Natural Language Processing on multiple columns in python

Rowan Langford
Towards Data Science
5 min readApr 19, 2017

--

When I first heard about NLP, I was amazed and a little overwhelmed. In the most basic terms, NLP or Natural Language Processing goes through text data and examines the importance of each feature (word or character in this case) with regards to its predictive ability for our dependent variable. Given the importance that language has in our world, the ability to extend data science to qualitative variables seems essential. Depending on the size of your dataset, this could mean it goes through 1,000s of features, so this can be computationally expensive, but there are ways to limit the processing needs.

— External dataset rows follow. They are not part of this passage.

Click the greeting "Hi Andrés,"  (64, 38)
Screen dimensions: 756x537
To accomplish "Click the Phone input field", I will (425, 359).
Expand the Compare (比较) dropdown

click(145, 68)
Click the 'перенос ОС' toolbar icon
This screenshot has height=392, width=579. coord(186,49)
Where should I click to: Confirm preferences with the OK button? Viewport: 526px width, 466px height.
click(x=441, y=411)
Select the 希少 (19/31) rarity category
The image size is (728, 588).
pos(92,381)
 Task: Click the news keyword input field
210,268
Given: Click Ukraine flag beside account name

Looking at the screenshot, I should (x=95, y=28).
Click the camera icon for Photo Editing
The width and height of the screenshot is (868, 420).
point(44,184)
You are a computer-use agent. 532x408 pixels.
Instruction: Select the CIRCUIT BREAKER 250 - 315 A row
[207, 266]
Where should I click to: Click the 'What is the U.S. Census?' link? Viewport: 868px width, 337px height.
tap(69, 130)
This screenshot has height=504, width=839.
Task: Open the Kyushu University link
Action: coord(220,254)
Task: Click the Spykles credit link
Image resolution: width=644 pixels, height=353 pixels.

There are a few different kinds of NLP, the main ones that we’ve worked with in my bootcamp are CountVectorizer (CVec) and TFIDF Vectorizer (Term Frequency Inverse Document Frequency). Knowing how to choose between the different kinds is often just a case of testing both on your data (or a subset of your data) and seeing which one performs better. The simplest way to think about the difference is that the CVec is going to count the number of times a word shows up within a document and the TFIDF is going to compare the number of times a word appears within a document to how many documents that phrase appears in. If a word only shows up within a small percentage of the documents, TFIDF will give it a higher “feature importance”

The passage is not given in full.